◆ **SHORT TASK**
Write the next part of the post on using a synced, changing scrambler code to guard a mud, picking up after its last sentence.

◆ **DOCUMENT SECTION**
○ ○ ○ ○

1. Server side seed code.
2. Server side scrambler.
3. Client side scramber.

Basically, the same you see in the bond movie involving GPS. A constantly changing, synced code, where both the code returned, and the code expected, change in a known way, each time you make a request for it. And that just makes it inconvenient, not impossible. As the_logos points out, this is basically like using an a DRM or encrption code, which would make it illegal under the DMCA for one person to solve it "then" provide others with that solution. But, is a mud "capable" of defending its DRM rights? Is it even worth it. If not, then your right back to, "All that needs to happen, is for one person the break the code." And all that takes is a proxy, which logs a sufficient number of responses for someone to derive the scrambler you use. I.e., anything from extremely trivial, to so complicated that the code to track both ends might result in the game lagging, on both ends, every time a request for the code is made.

○ ○ ○ ○

◆ **SUPPLIED MATERIAL**

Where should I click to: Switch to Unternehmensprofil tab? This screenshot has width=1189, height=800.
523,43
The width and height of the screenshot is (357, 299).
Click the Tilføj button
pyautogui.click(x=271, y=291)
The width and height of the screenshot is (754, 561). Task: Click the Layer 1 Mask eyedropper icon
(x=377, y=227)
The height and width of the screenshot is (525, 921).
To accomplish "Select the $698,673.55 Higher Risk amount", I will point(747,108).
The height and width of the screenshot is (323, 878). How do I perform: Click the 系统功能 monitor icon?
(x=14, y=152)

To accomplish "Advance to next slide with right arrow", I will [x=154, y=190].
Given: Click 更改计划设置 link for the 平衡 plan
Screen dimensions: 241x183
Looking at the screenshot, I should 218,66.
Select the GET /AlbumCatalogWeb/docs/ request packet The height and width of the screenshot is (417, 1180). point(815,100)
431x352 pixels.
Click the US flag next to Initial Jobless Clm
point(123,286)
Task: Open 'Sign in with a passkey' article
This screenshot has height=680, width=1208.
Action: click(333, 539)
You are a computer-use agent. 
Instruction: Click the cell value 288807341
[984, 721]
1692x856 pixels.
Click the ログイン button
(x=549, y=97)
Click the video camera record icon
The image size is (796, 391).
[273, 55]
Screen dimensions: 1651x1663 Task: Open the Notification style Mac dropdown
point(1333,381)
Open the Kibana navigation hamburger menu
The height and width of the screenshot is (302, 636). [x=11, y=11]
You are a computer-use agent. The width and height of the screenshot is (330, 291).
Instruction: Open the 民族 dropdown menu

○ ○ ○ ○

◆ **REPLY**
Worse, I doubt you will have encyrption experts on this, so the solution might even "look" complex, but be breakable with far less code and way less effort. So no, any client able to catch the packets, parse them for requests, and send back the proper response *won't* be detected, no matter how random the requests. That was my point. And even if you changed it frequently, without warning, "the client" still needs to get the new code, so it knows what to respond with. If they captured the code when it started the first time anyway, that won't matter. In fact, even if you changed it so randomly that two days had the same code for the last 10 minutes of the prior play and the first five the next day, variables in Mushclient plugins are "persistent" across executions. Worse, all they would need to do is wait a significant span of time, like only playing every friday, to make sure that they got a new code every time they connected.

"Sniffing up" the code is so rediculously silly, in any context that you can guarrentee the players can get it at all, so as to render it either a) too rediculous and inconvenient for them to bother (like an email of the code for the day) or using some sort of automated sequence at start up, which is just as trivial to manage as send the code after you have it.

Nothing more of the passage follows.